WHAT TO WORK ON:
In the listing below, find each line that holds the string "This" and copy it.

EXTRACTED RECORDS:
· · ·
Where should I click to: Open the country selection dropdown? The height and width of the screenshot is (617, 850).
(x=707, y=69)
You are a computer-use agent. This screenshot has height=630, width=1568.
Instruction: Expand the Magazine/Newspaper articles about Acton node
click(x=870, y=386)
· · ·
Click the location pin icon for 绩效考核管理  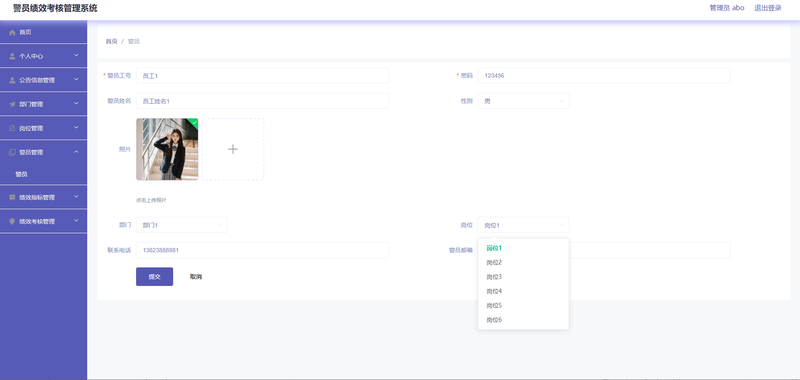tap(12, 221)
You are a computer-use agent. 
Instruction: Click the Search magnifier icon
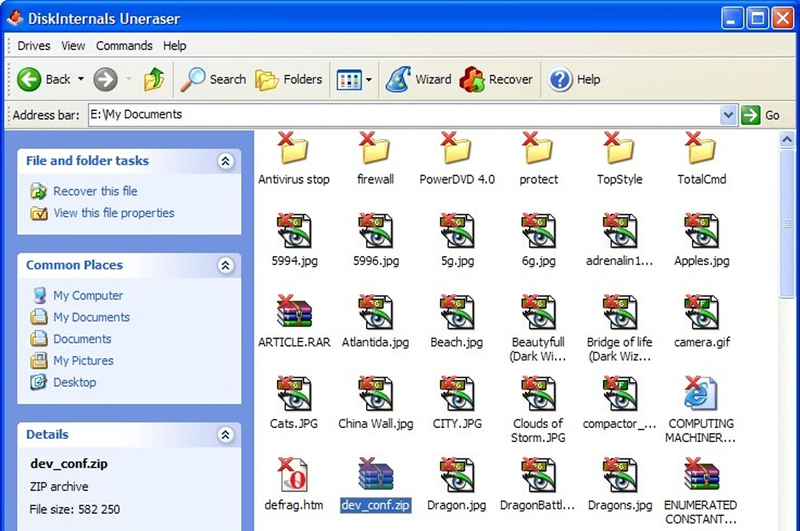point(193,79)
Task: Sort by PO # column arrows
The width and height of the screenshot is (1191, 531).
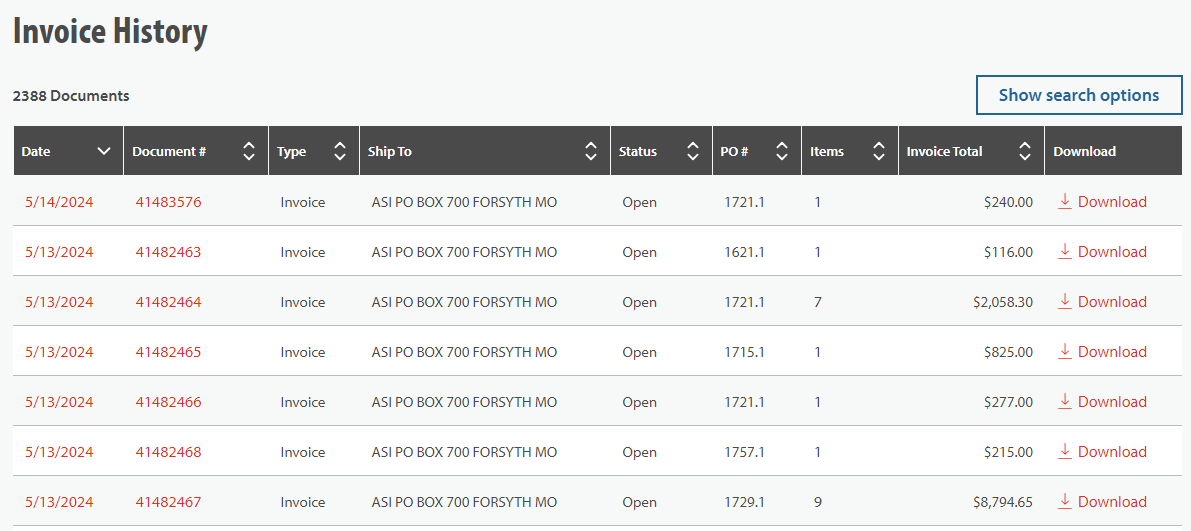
· · ·
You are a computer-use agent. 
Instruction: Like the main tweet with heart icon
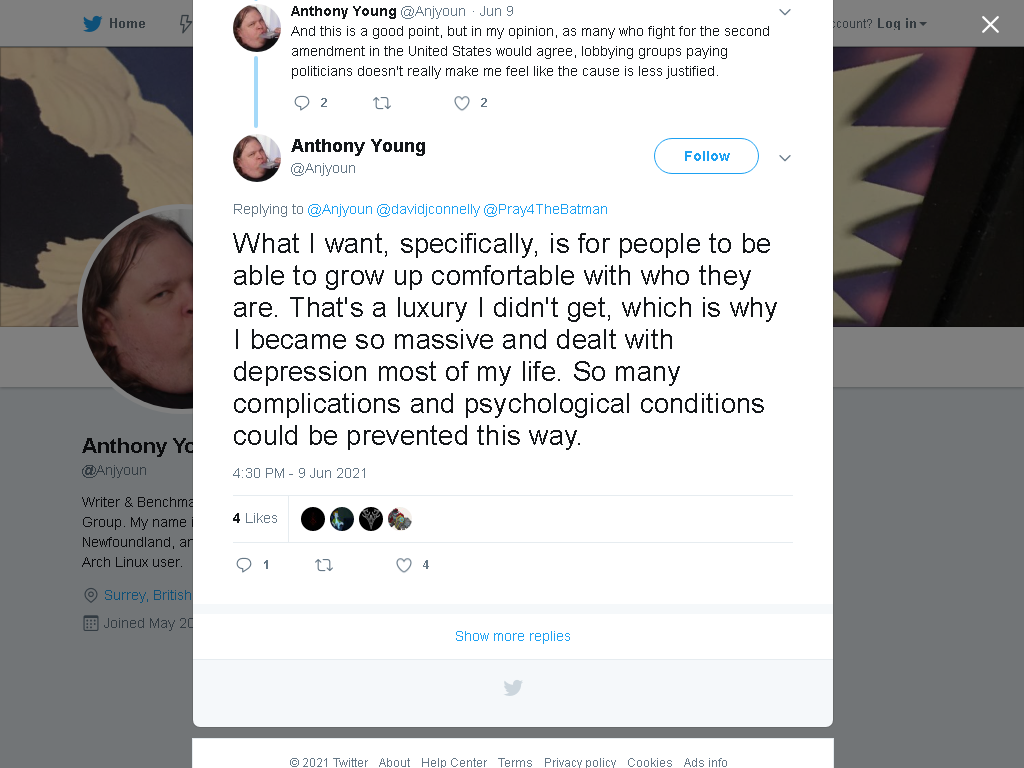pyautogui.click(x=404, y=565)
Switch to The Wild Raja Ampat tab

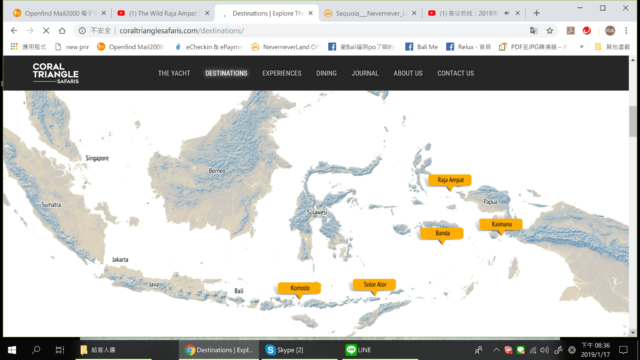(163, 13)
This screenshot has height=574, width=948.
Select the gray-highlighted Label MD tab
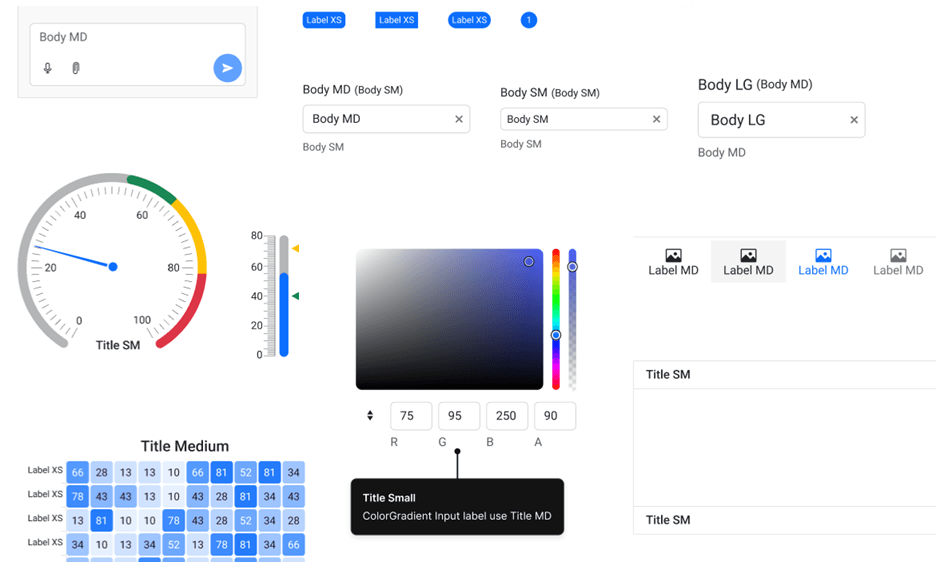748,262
· · ·
THE ANSWER:
You are a computer-use agent. This screenshot has height=630, width=1568.
This screenshot has height=574, width=948.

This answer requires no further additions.